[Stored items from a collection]
=== Begin Enclosure ===

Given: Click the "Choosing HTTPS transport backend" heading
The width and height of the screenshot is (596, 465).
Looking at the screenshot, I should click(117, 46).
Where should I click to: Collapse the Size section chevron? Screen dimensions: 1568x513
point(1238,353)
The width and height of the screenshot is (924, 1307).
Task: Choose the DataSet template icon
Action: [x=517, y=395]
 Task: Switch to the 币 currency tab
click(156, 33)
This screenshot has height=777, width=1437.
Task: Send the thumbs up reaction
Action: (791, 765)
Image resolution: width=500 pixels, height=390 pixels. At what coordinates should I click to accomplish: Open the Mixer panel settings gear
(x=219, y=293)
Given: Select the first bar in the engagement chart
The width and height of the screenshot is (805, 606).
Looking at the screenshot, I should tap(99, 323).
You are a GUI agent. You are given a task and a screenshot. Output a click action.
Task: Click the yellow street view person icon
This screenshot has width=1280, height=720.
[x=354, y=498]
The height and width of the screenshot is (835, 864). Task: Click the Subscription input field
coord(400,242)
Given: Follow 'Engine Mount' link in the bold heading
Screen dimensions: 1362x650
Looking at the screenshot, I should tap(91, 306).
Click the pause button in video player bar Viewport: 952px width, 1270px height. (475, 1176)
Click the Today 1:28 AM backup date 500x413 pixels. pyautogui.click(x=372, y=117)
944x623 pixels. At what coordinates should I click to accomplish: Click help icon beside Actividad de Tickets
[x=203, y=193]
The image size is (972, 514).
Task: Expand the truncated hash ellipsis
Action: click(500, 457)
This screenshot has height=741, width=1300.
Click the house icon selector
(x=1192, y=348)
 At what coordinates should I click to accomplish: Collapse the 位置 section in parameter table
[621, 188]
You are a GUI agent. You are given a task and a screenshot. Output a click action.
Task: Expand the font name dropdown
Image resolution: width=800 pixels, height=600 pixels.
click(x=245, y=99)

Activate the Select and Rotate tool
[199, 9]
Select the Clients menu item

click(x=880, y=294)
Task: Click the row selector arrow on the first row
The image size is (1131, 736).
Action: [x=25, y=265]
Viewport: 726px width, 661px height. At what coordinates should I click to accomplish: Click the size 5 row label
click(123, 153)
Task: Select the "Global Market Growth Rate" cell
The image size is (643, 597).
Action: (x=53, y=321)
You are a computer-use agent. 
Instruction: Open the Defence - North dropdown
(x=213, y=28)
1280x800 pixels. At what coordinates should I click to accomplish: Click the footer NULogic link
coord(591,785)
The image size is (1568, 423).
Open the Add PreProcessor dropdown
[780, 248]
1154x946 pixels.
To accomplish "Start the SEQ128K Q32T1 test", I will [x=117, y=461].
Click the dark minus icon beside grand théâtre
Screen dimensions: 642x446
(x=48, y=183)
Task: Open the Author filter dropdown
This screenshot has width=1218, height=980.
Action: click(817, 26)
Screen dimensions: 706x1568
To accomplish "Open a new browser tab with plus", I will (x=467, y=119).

=== End Enclosure ===

*WHAT YOU NEED TO DO*
A complete and exact reproduction of the data is needed.

*SOLUTION*
Given: Click the "Choosing HTTPS transport backend" heading
The width and height of the screenshot is (596, 465).
Looking at the screenshot, I should click(117, 46).
Where should I click to: Collapse the Size section chevron? Screen dimensions: 1568x513
point(1238,353)
The width and height of the screenshot is (924, 1307).
Task: Choose the DataSet template icon
Action: [x=517, y=395]
 Task: Switch to the 币 currency tab
click(156, 33)
This screenshot has height=777, width=1437.
Task: Send the thumbs up reaction
Action: (791, 765)
Image resolution: width=500 pixels, height=390 pixels. At what coordinates should I click to accomplish: Open the Mixer panel settings gear
(x=219, y=293)
Given: Select the first bar in the engagement chart
The width and height of the screenshot is (805, 606).
Looking at the screenshot, I should tap(99, 323).
You are a GUI agent. You are given a task and a screenshot. Output a click action.
Task: Click the yellow street view person icon
This screenshot has width=1280, height=720.
[x=354, y=498]
The height and width of the screenshot is (835, 864). Task: Click the Subscription input field
coord(400,242)
Given: Follow 'Engine Mount' link in the bold heading
Screen dimensions: 1362x650
Looking at the screenshot, I should tap(91, 306).
Click the pause button in video player bar Viewport: 952px width, 1270px height. (475, 1176)
Click the Today 1:28 AM backup date 500x413 pixels. pyautogui.click(x=372, y=117)
944x623 pixels. At what coordinates should I click to accomplish: Click help icon beside Actividad de Tickets
[x=203, y=193]
The image size is (972, 514).
Task: Expand the truncated hash ellipsis
Action: click(500, 457)
This screenshot has height=741, width=1300.
Click the house icon selector
(x=1192, y=348)
 At what coordinates should I click to accomplish: Collapse the 位置 section in parameter table
[621, 188]
You are a GUI agent. You are given a task and a screenshot. Output a click action.
Task: Expand the font name dropdown
Image resolution: width=800 pixels, height=600 pixels.
click(x=245, y=99)

Activate the Select and Rotate tool
[199, 9]
Select the Clients menu item

click(x=880, y=294)
Task: Click the row selector arrow on the first row
The image size is (1131, 736).
Action: [x=25, y=265]
Viewport: 726px width, 661px height. At what coordinates should I click to accomplish: Click the size 5 row label
click(123, 153)
Task: Select the "Global Market Growth Rate" cell
The image size is (643, 597).
Action: (x=53, y=321)
You are a computer-use agent. 
Instruction: Open the Defence - North dropdown
(x=213, y=28)
1280x800 pixels. At what coordinates should I click to accomplish: Click the footer NULogic link
coord(591,785)
The image size is (1568, 423).
Open the Add PreProcessor dropdown
[780, 248]
1154x946 pixels.
To accomplish "Start the SEQ128K Q32T1 test", I will [x=117, y=461].
Click the dark minus icon beside grand théâtre
Screen dimensions: 642x446
(x=48, y=183)
Task: Open the Author filter dropdown
This screenshot has width=1218, height=980.
Action: click(817, 26)
Screen dimensions: 706x1568
To accomplish "Open a new browser tab with plus", I will (x=467, y=119).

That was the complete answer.